Sequence Analysis of GDSL Lipase Gene Family in Arabidopsis
To analyze sequence characters of GDSL lipase gene
family in Arabidopsis thaliana, 108 members of GDSL lipases were
analyzed using data mining. The gene structures display remarkable diversity,
consisting of zero to 13 introns. And the genes are asymmetrically distributed
in chromosome 1-5, some of which are arranged in tandem. Phylogenetically,
they were classified into three groups. Lipase-GDSL domain (PF00478) is
housed at or close to N-terminus, or in the middle of amino acid sequences,
additionally in which other domains and replicates were also found. Most
GDSL lipases contain a signal peptide for conducting the secretary pathway.
They are predicted to be extracellularly secreted, or target to mitochondria,
chloroplast or any other parts of the cells. Functionally, these lipases
are potentially involved in multiple physiological roles including seed
germination, flowering and defense reactions. This study will help further
understand the sequences and functions of Arabidopsis GDSL lipases.
GDSL lipases widely exist in microbe and plant species.

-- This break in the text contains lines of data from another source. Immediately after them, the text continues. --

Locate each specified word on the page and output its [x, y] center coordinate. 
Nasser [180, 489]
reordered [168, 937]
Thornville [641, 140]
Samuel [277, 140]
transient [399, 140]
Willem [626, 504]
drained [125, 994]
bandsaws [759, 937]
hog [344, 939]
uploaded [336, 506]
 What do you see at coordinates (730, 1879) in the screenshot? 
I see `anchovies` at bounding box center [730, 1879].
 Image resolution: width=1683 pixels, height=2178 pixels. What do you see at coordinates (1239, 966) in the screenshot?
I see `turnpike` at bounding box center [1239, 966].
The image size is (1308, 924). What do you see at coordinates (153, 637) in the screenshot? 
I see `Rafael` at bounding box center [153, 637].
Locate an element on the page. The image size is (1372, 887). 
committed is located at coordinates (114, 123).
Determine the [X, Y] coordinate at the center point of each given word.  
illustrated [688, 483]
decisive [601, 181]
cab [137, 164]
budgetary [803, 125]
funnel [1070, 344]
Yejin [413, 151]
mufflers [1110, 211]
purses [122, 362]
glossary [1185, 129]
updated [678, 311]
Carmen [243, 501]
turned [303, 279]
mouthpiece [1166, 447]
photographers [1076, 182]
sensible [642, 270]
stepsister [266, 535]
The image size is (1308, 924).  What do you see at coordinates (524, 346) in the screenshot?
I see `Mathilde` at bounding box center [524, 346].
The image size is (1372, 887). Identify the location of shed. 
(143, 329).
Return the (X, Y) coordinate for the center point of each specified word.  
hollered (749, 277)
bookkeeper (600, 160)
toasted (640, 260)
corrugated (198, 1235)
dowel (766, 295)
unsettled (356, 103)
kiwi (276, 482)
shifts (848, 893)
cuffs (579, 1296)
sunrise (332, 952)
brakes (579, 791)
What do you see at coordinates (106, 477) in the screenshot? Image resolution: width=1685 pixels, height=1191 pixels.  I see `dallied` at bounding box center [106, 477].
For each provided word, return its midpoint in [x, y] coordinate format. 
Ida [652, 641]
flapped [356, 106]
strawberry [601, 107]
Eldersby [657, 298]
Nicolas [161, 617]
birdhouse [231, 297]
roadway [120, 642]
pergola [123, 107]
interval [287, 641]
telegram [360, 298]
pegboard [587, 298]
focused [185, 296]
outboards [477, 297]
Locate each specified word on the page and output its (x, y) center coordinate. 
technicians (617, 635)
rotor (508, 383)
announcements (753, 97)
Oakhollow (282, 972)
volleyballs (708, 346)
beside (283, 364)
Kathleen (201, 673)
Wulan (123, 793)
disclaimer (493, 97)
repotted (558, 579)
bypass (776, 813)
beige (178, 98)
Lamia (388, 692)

As an important gene family of lipases, GDSL lipases are active in hydrolysis
and synthesis of lipids or esters. A serine-containing GDSL-motif close
to the N-terminus, five conservative blocks and a Ser-Asp-His triad are
included in the ammonic acid sequences (Upton and Buckley, 1995). GDSL
lipase is generally made up of several ß-strands and a-helices arranged
in alternate order and the substrate-binding pocket between the central
ß-strand and long a-helix appears to be highly flexible. The flexible
pocket brings conformational changes, so that the active sites exposure
to the solvent and easily bind to substantive substrates. Possessing multiple
functions, GDSL lipases are potentially applied to the food, flavor, fragrance,
cosmetics, textile, pharmaceutical and detergent industry (Akoh et
al., 2004; Ling et al., 2006).
Physiologically, plant GDSL lipases are generally considered
to be mainly involved in the regulation of plant growth and development.
Recently the research in this field becomes more and more attractive.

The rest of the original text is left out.